Problems to work on:
[A] Answer these from the interview excerpt:
(i) What does Cathy Ace say she loves?
(ii) In what year was Cait Morgan's eighth adventure published?
(iii) Which voices does she say are scarce in crime fiction?
[B] Reproduce the interview excerpt word for word, from "Author Cathy Ace" up to and including "have a favourite?".
-- Start Extract to read --
Author Cathy Ace says she loves crime and that certainly comes out in her prolific writing.

For this interview with The Big Thrill, I started by asking her about the various series she has written and the old chestnut—does she have a favourite?

That’s a bit like asking a parent to name their favourite child! So, no, I don’t, although a​​​​​​t the moment I’m focused on The Cait Morgan Mysteries. My first novel was a Cait Morgan book, and the book I wrote this year is also one. She’s been “recuperating” from a rather traumatic event at the end of her eighth adventure, which was published in 2016. I was keen to bring her back, because she means so much to me…and, I’m pleased to say, to readers too. When I created Cait I knew I wanted to make a character with many aspects of my own background and upbringing. There aren’t a lot of Welsh working class female voices in crime fiction, and I wanted hers to be heard. I also wanted to take the chance to write about a woman who’s worked through some difficult personal and professional challenges, and has found a way to thrive, and be useful. Yes, they’re traditional mysteries which appear “light,” but there are themes I wanted to develop throughout the series which allow Cait to have several layers she might not be good at identifying in herself, but which inform her actions and reactions.
-- End Extract to read --
-- Start Data segment --
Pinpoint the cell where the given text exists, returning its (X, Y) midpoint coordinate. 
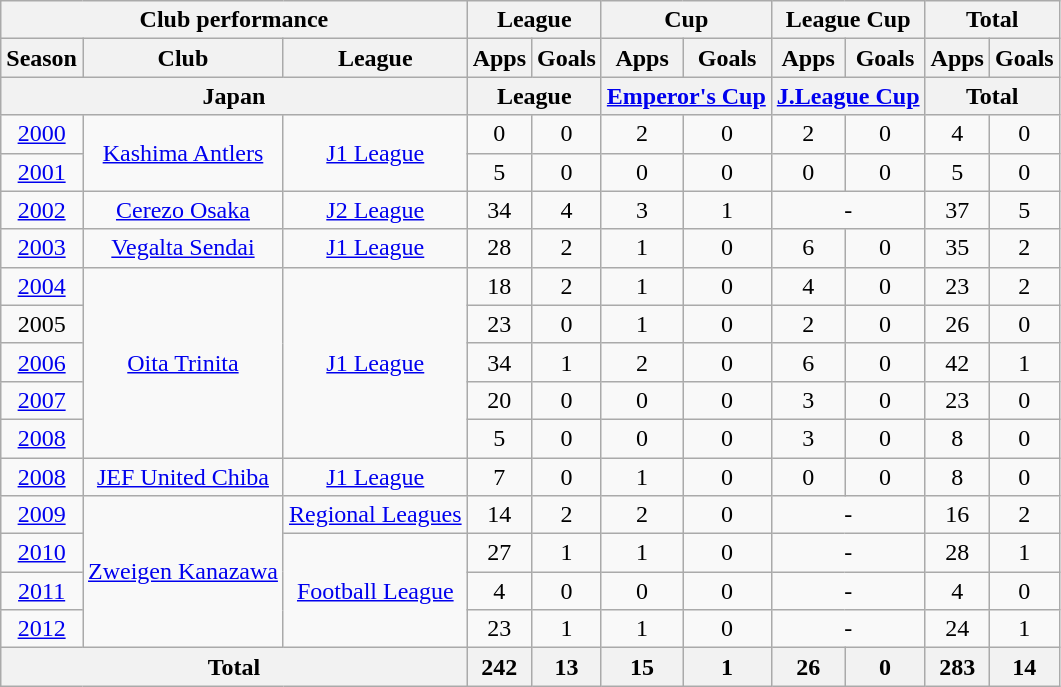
-- End Data segment --
Answers provided:
[A]
(i) Crime.
(ii) 2016.
(iii) Welsh working class female voices.

[B]
Author Cathy Ace says she loves crime and that certainly comes out in her prolific writing.

For this interview with The Big Thrill, I started by asking her about the various series she has written and the old chestnut—does she have a favourite?